In a world that rewards busyness and glorifies productivity, relaxation has become a radical act. Yet the ability to genuinely relax — to allow the nervous system to downshift, the breath to slow, and the mind to settle — is not a luxury. It is a foundational skill for mental and physical health. Drawing on the practices championed by The Free Mindfulness Project and the broader MBSR and MBCT traditions, this post explores a toolkit of relaxation techniques you can begin using today.

Why Relaxation Is a Skill, Not a State

Many people assume relaxation is something that just happens when stress is removed — when the deadline passes, the argument resolves, the vacation begins. But chronic stress rewires the nervous system toward a state of persistent activation.
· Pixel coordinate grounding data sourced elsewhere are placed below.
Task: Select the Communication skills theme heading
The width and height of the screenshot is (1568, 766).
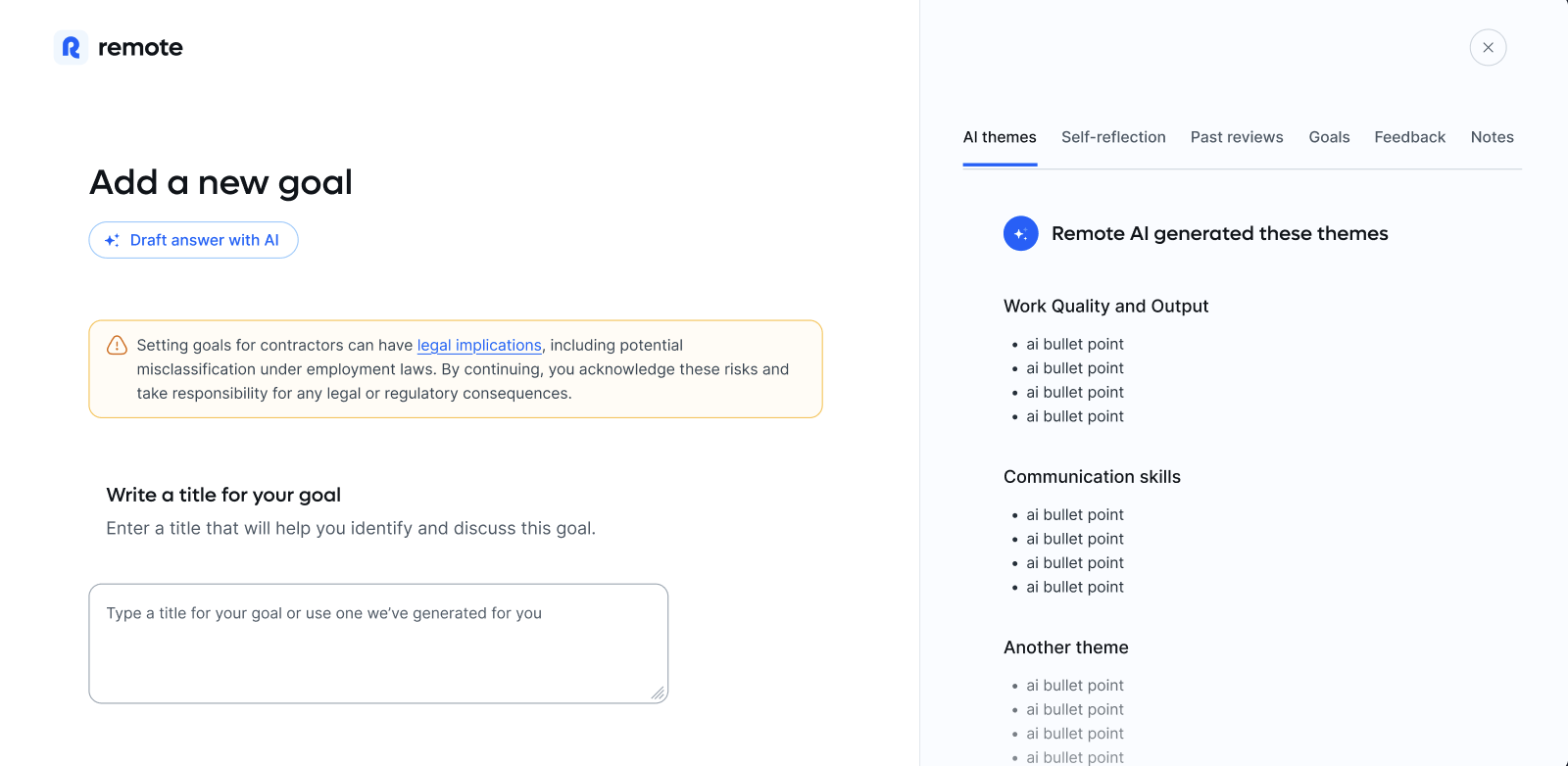Action: [x=1092, y=476]
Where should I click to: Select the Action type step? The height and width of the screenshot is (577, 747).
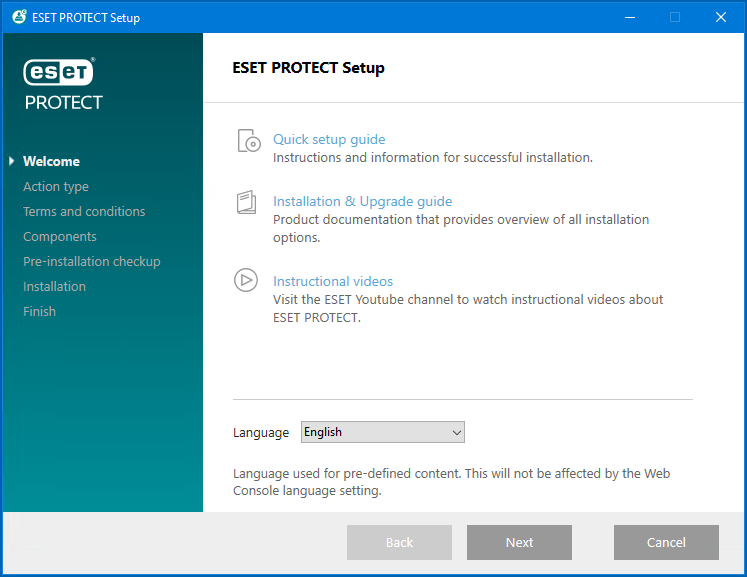[x=56, y=186]
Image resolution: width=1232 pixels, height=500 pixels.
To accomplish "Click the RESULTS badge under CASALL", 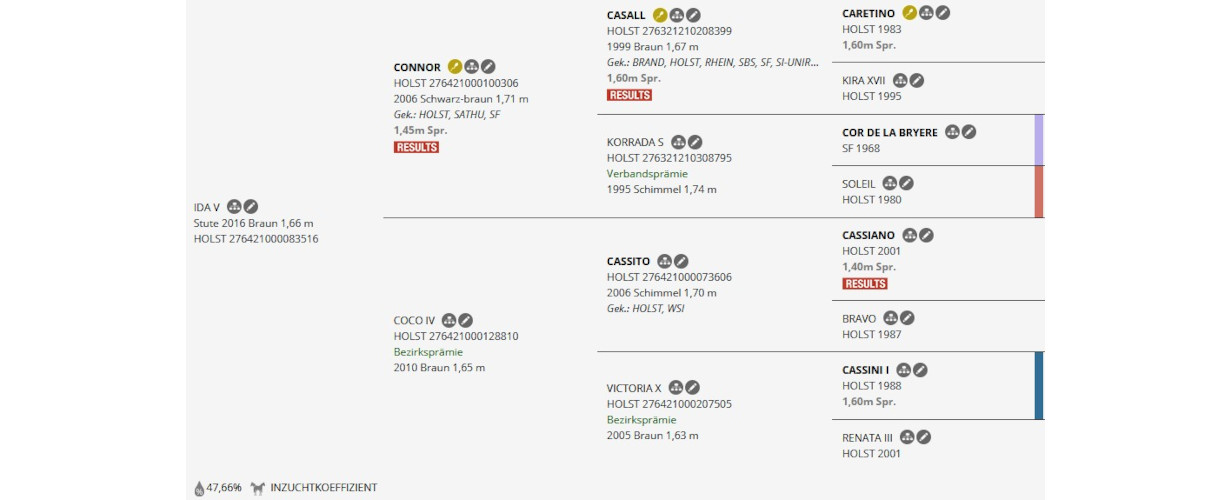I will [629, 95].
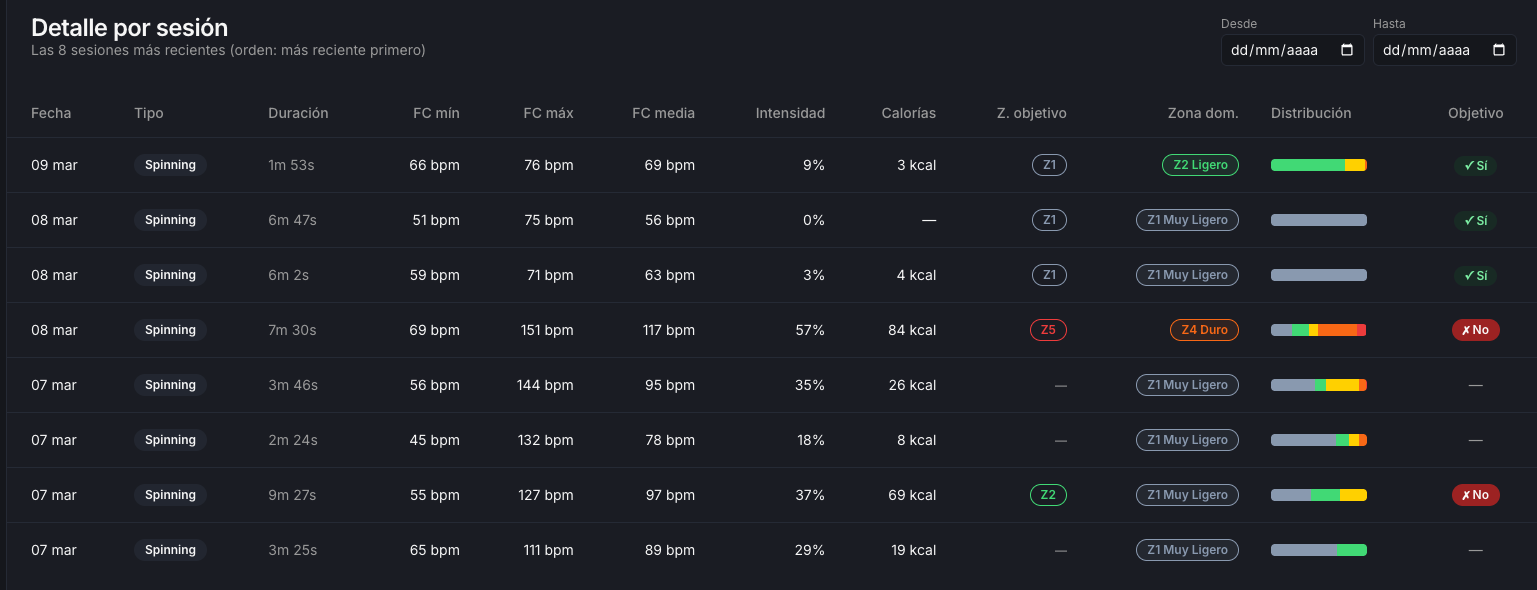Click the red 'Z5' target zone badge
This screenshot has height=590, width=1537.
click(x=1047, y=329)
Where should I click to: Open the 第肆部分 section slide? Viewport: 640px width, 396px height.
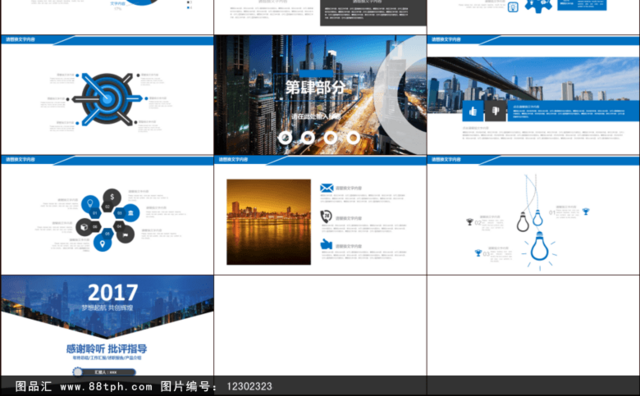pos(320,95)

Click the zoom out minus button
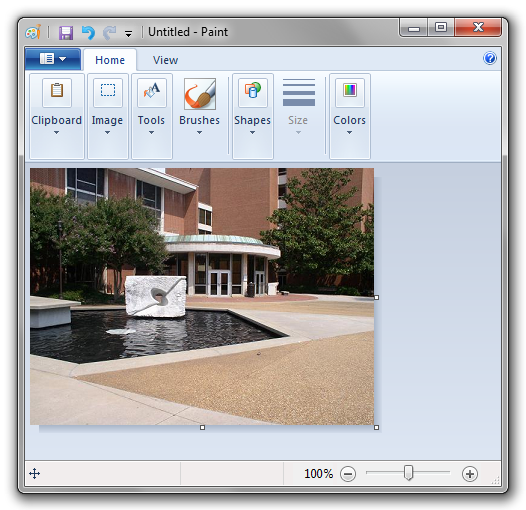(348, 474)
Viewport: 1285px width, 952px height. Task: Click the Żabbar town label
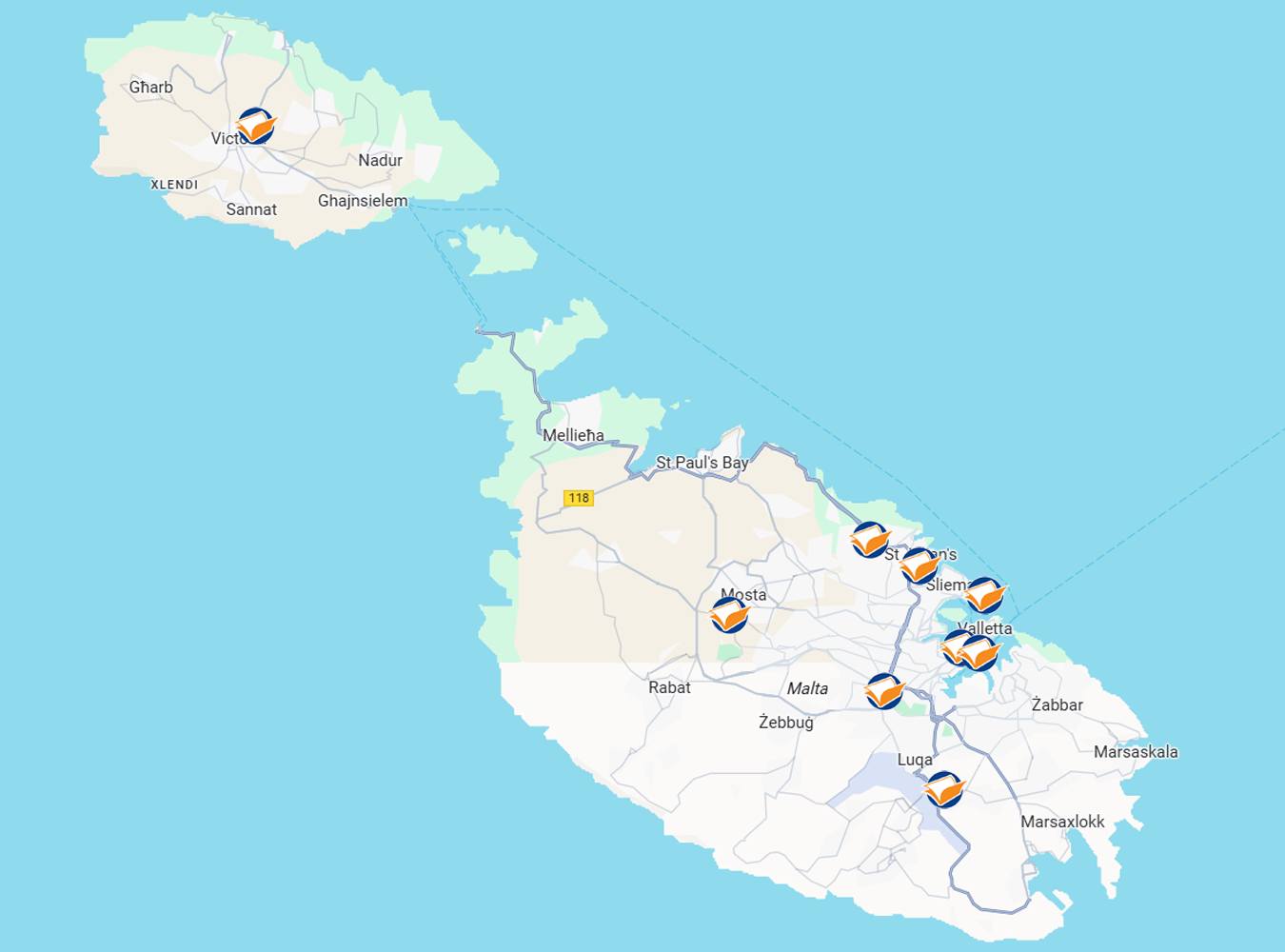(x=1057, y=705)
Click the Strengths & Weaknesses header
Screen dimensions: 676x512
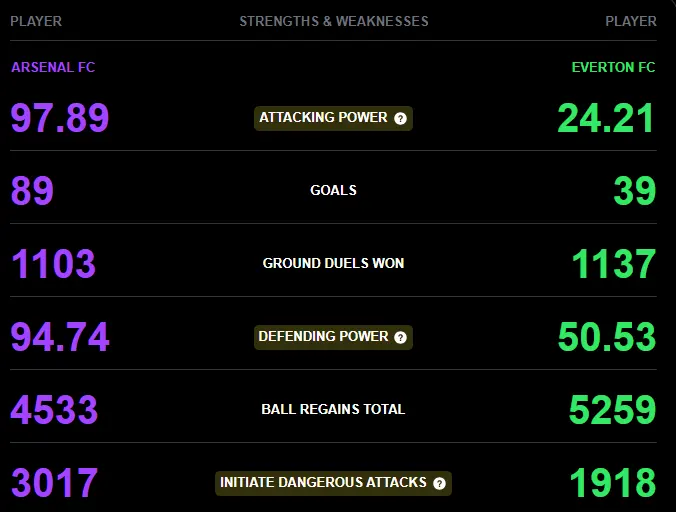tap(334, 21)
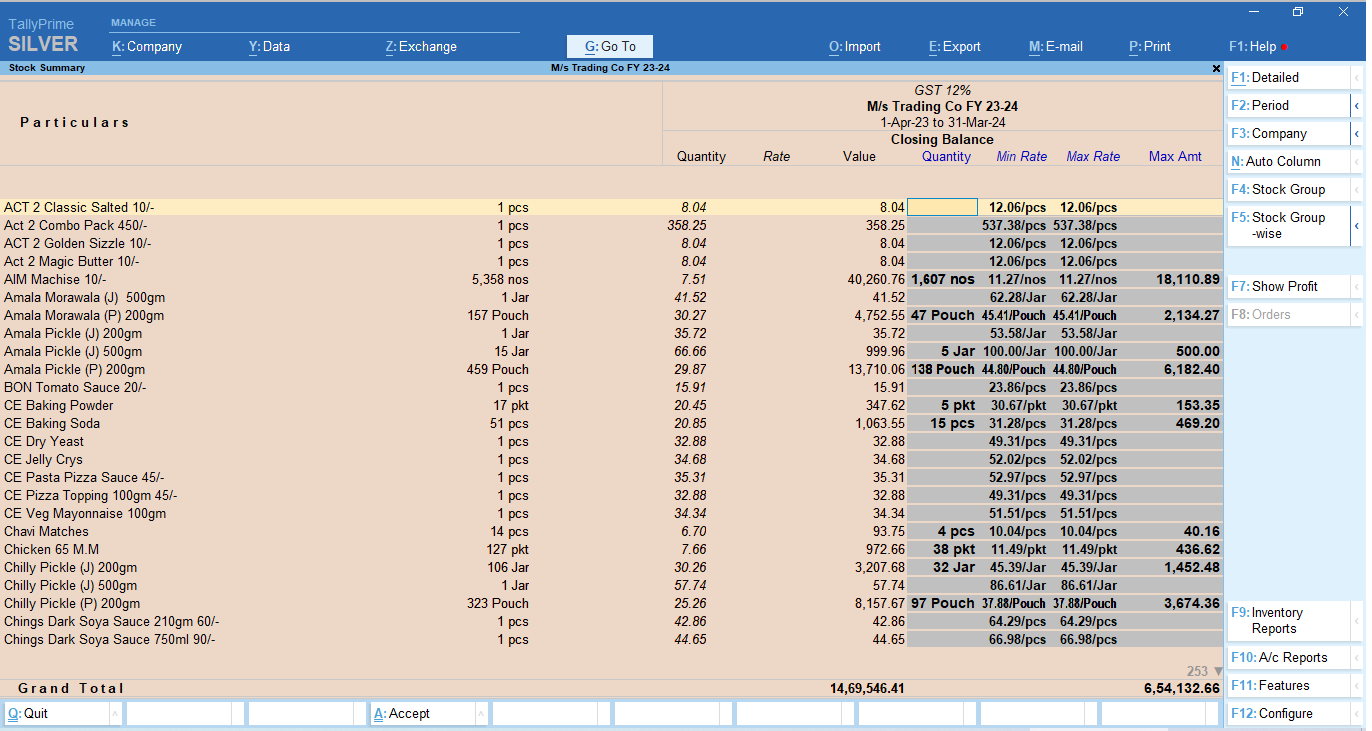Sort by the blue Quantity column header
The width and height of the screenshot is (1372, 731).
click(946, 156)
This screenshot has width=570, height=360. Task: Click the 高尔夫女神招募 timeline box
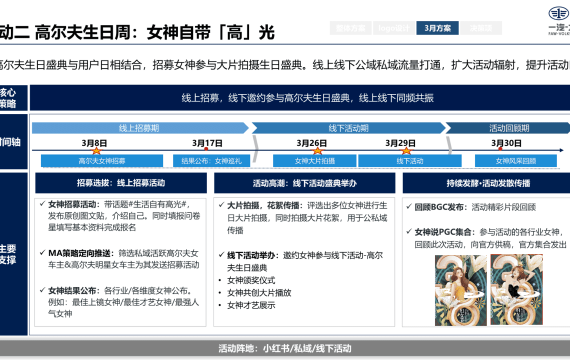pyautogui.click(x=102, y=161)

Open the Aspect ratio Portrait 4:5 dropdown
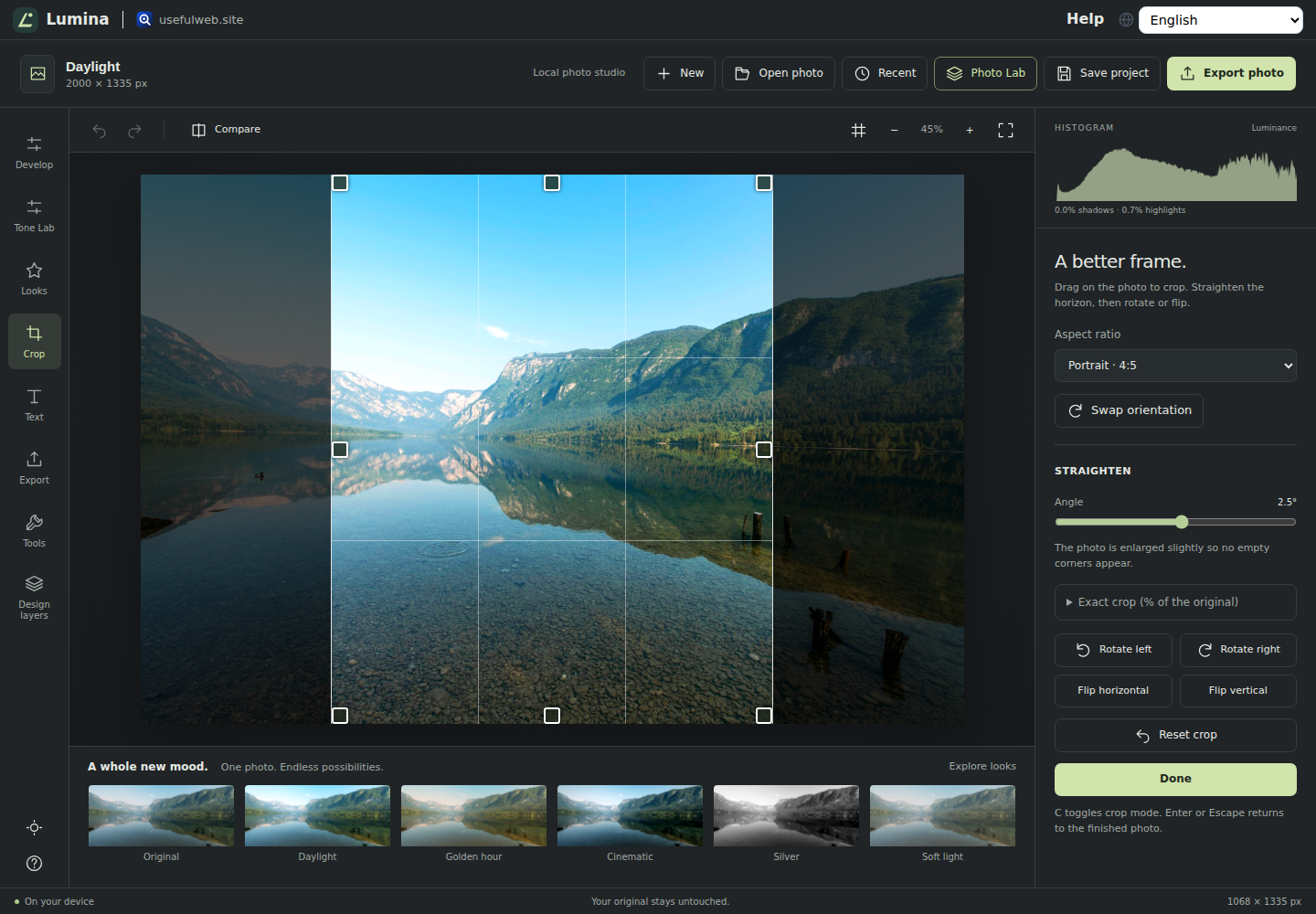(1175, 366)
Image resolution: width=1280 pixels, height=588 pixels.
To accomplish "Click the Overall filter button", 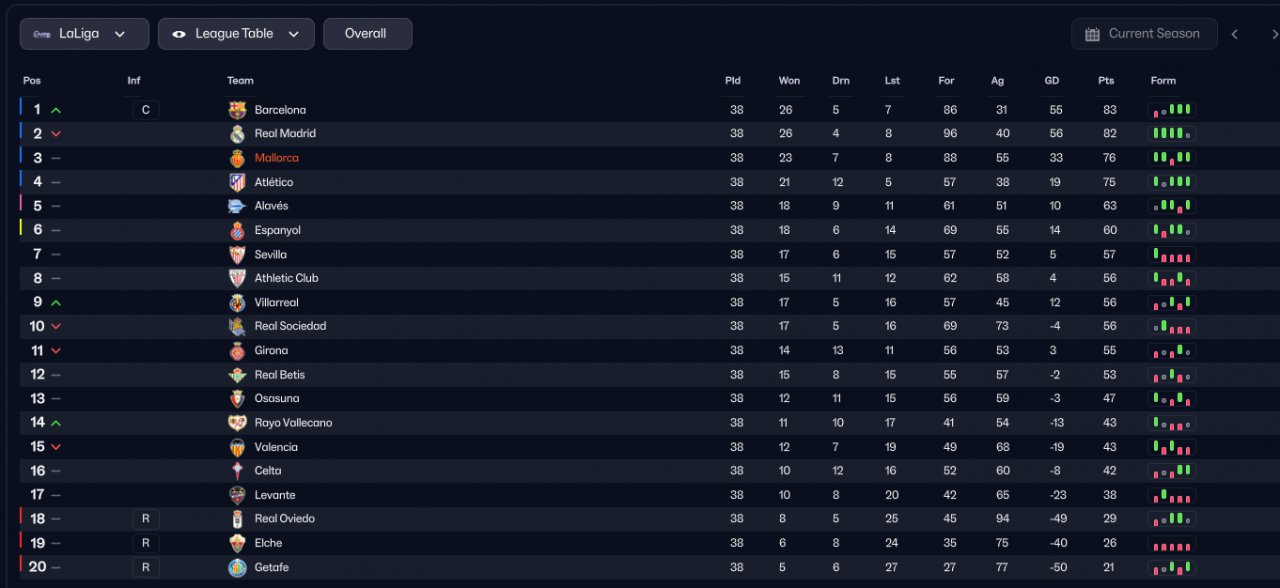I will [367, 34].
The body forgets how to fully rest. Relaxation, then, is something we must actively practice and cultivate, just like any other skill.

The techniques below work by engaging the parasympathetic nervous system — the "rest and digest" counterpart to the "fight or flight" stress response. Regular practice trains the body and mind to access this calmer state more readily, even in the middle of a difficult day.

Technique 1: The Body Scan

The body scan is one of the signature practices of MBSR, developed by Jon Kabat-Zinn at the University of Massachusetts Medical School. It involves systematically moving your attention through different regions of the body, observing sensations with curiosity and without trying to change anything.

How to practice:

  1. Lie down on your back or sit in a comfortable chair. Allow your eyes to close.

  2. Begin at the toes of your left foot. Notice any sensations — warmth, tingling, pressure, numbness, or nothing at all. There is no right answer.

  3. Slowly move your attention upward: foot, ankle, lower leg, knee, thigh. Then repeat on the right side.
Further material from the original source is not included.